I had a horrible experience recently when I bought some new fish to add to my tank.

I haven't bought any new fish for over a year, so I'm a little rusty. I usually take my fish guide with me, so that way I can make sure I get good fish (meaning reef-safe, aquarium compatible fish, not those that should be left in the ocean). Okay, so I forgot my book, first mistake. I bought a gorgeous power blue tang. I had a regal tang a few years ago, but a heater malfunctioned and the tank temp dropped, she never recovered from that and passed on. So the powder blue is really pretty, about 4" long and looked healthy.

Also, I fell in love with a beautiful wrasse, I was told later it is a Hawaiian cleaner wrasse. I know, I know, I messed up! I bought it, without having done my research. The lfs told me it's eating well. (Fortunately it is eating and doing well). Kicked myself when I got home and read about it, it should have been left in the ocean, almost impossible to keep in captivity, almost certain death for the fish. This little guy is actually eating the nori I put in the tank for the new tang. He's also eating mysis and other stuff, so he's doing okay. But I did break the cardinal rule and bought a fish that should never be in captivity. Okay, so that was my second mistake.

Here's the third one: I always set up my incubation tank using half water from my big tank and half freshly made salt water. Well, I had just done a water change on the big tank. I don't usually vacuum the sand, but the nitrates were a little high, so I did this time. Well, I guess I kicked up a bunch of dead stuff from the sand and it caused an ammonia spike, which I didn't see until later. Of course I did not realize this because I had already done my water testing, water change and set up the incubation tank. The fish in the big tank were fine, larger water volume, more live rock, nitrogen cycle working well, just a very slight spike that I found after a second ammonia test, after I realized there was a problem with the sick tank.
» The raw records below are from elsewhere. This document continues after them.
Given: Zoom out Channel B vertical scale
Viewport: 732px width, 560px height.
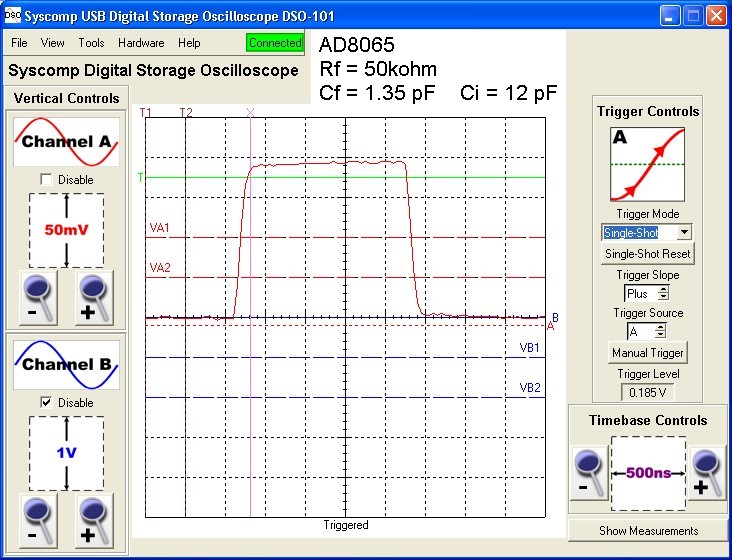Looking at the screenshot, I should click(x=37, y=520).
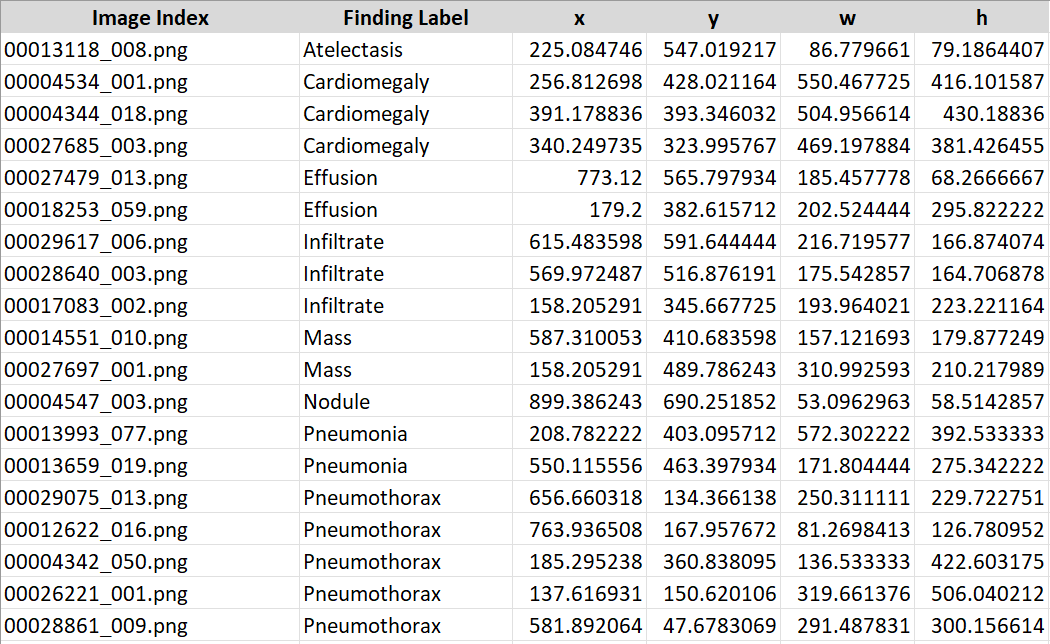The image size is (1050, 644).
Task: Select cell 00028861_009.png
Action: click(150, 626)
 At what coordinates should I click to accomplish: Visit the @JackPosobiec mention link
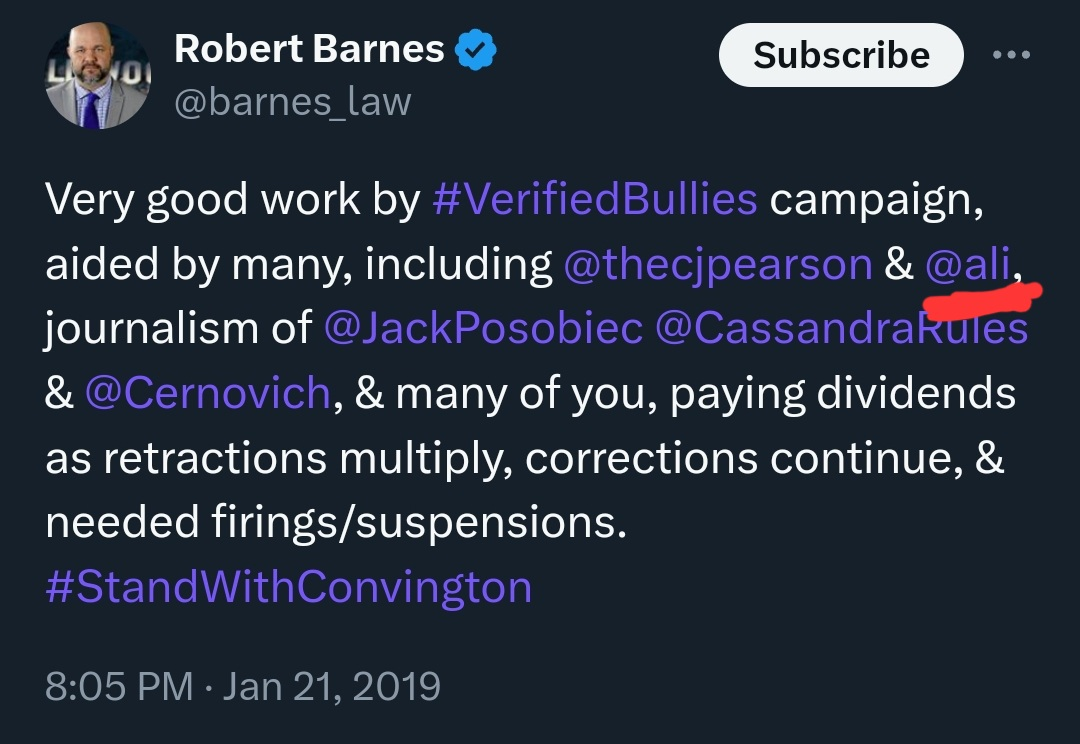coord(484,328)
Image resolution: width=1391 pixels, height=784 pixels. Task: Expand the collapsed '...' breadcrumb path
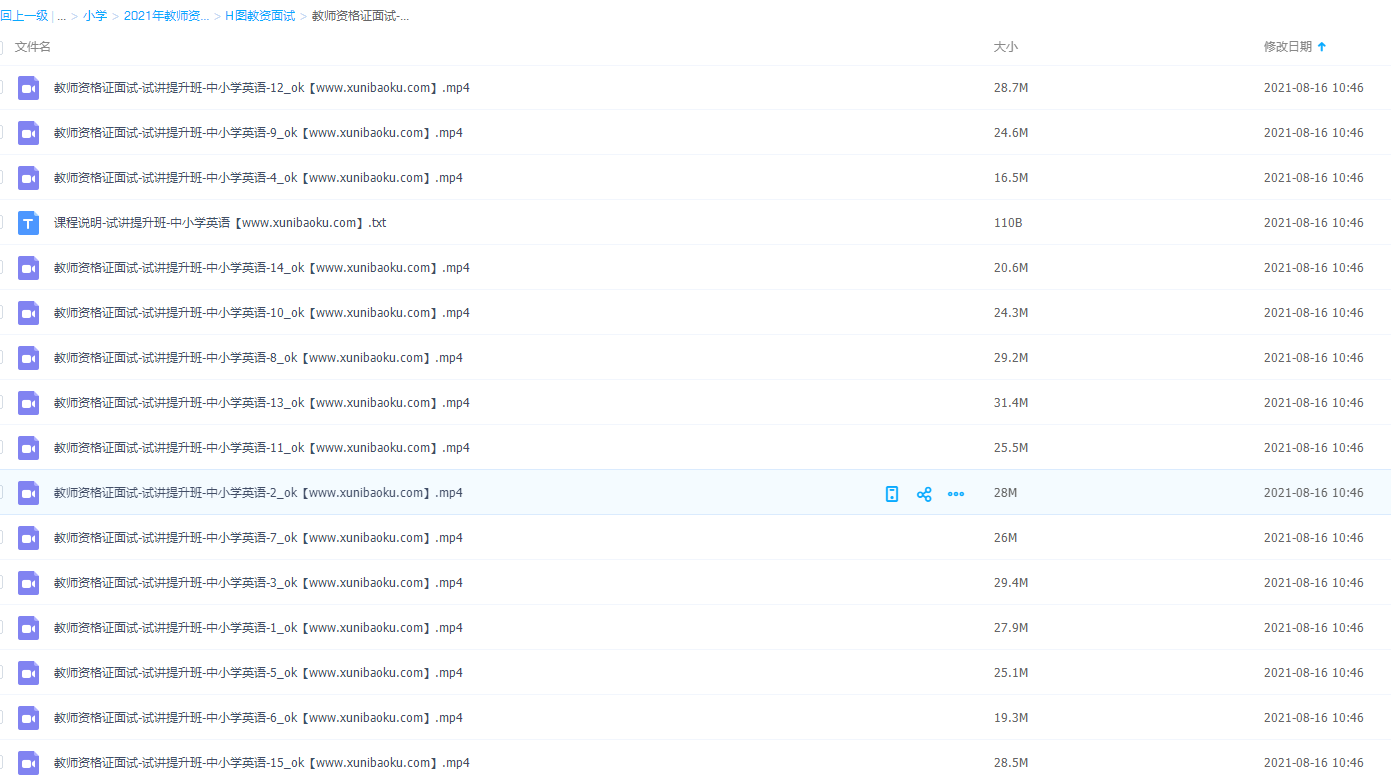click(61, 16)
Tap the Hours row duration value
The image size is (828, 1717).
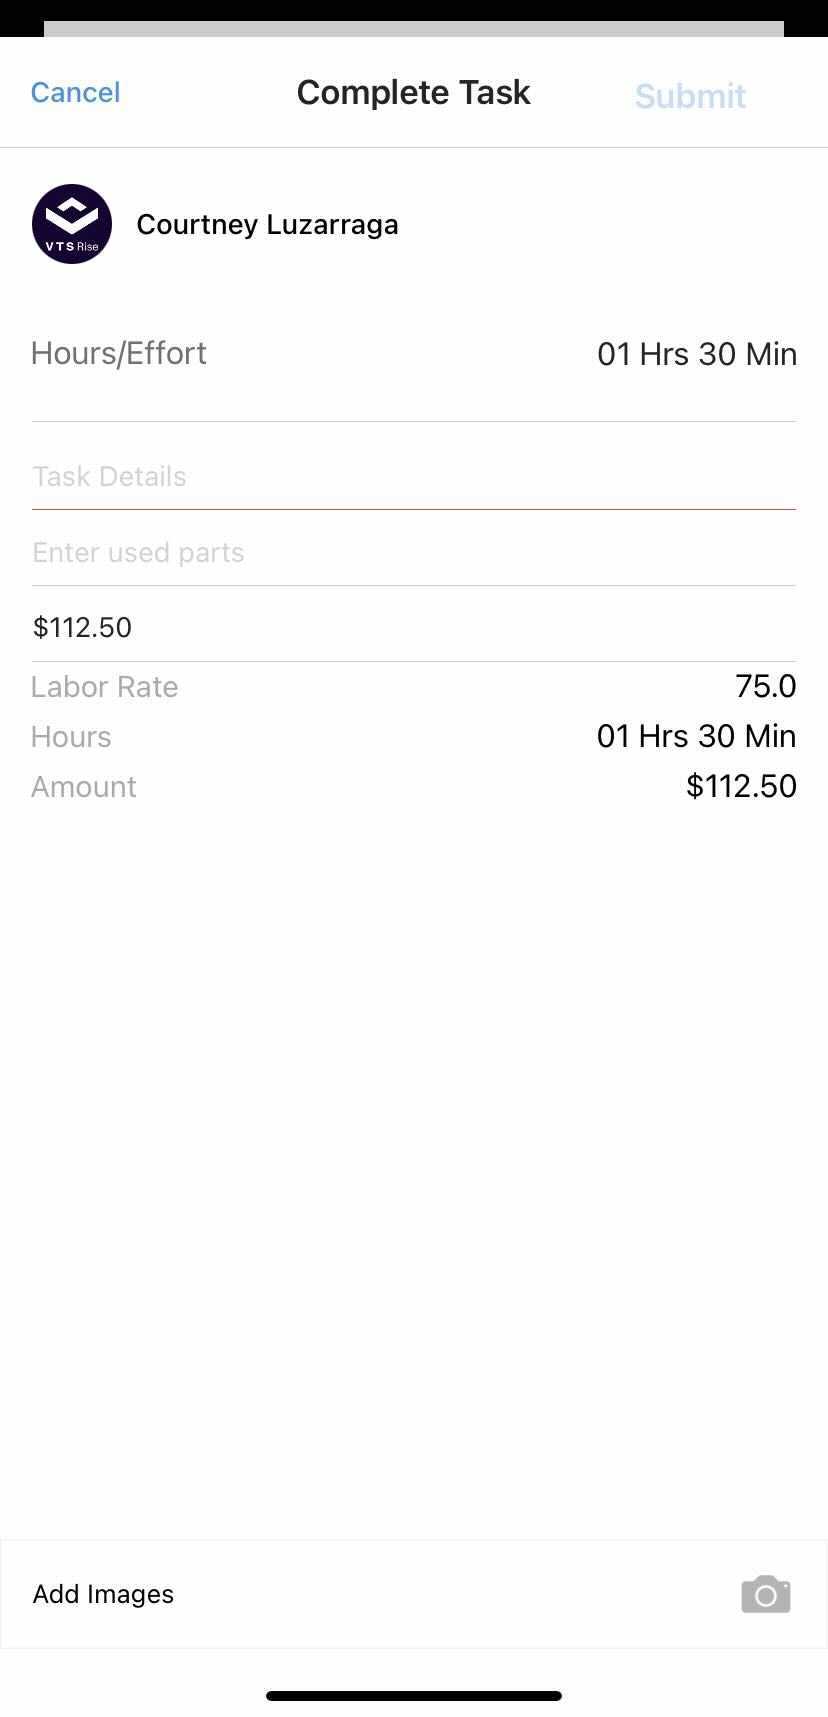696,736
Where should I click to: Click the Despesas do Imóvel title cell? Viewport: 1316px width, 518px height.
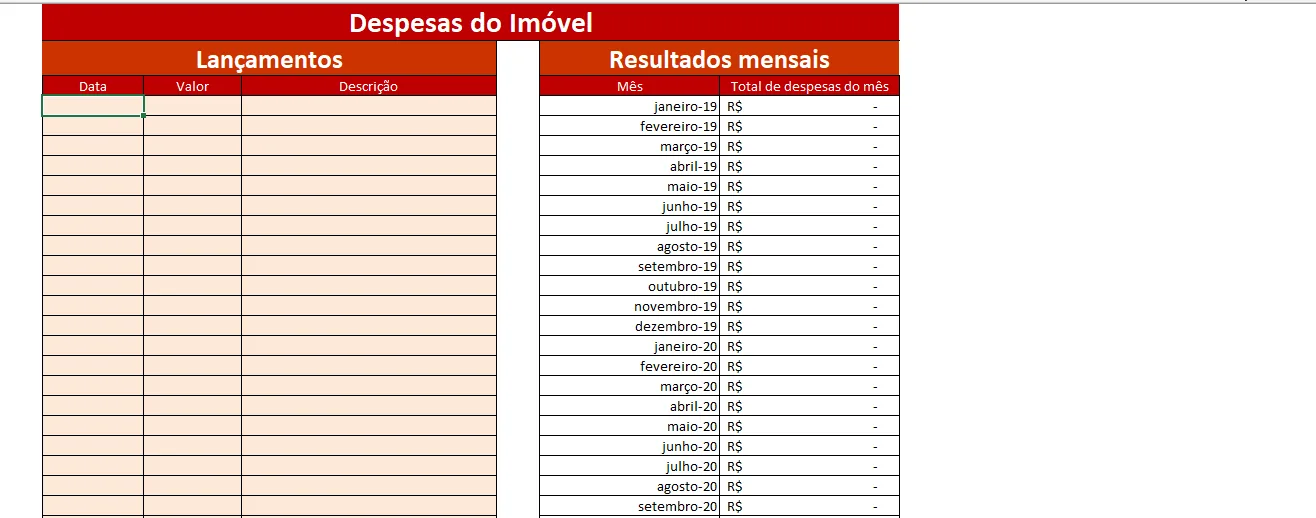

In the 10G sick tank, I had plenty of live rock in the tank, but it wasn't working. I panicked! I immediately did a 30% or so water change, not much change in the ammonia reading there. So I went out and got some Amqel+ and added that. Next morning, more Amquel and another water change. Then to top this off, the heater in the sick tank didn't seem to be working right. So I have ammonia readings which are too high and water which is too cold. I eventually figured out that there was nothing wrong with the heater, it was a digital thermometer problem, same theremometer I always use, but it was reading low. So I threw that out and used a mercury thermometer. But this wasn't until after my husband heated some of the tank water to get the temperature up. The water temperature is now too high, and I still have the ammonia problem. I did more water changes and slight themperature adjustments over the next couple days, but things were not getting better.

These poor fish, new to my world and being tortured! So I had two choices: Give up or take the chance and put them in the big, stable tank. I chose the latter, because I wasn't going to let these fish die. I realize I exposed my current tank inhabitants to illness, but I figured what's the worse that could happen? If they all get sick, they will all go into a freshly set up sick tank and get treated, at that point I was willing to risk it to save the lives of the poor new tortured fish.

It's been a week and a half now and the two new fish as well as the old tank inhabitants are all doing fine. The've gotten use to each other and are all eating fine, even the wrasse.

Man! Am I lucky! Before you say it, I know I made a big mistake and I have learned from "them." Hopefully others will learn from this and not make the same mistakes. I feel like such a rookie! Lesson learned.

Edit: As a side note, I'm now having to cure the live rock I put in the sick tank. I guess the ammonia affected it and all kinds of stuff is dying off it. It had such pretty purple coraline algae on it too.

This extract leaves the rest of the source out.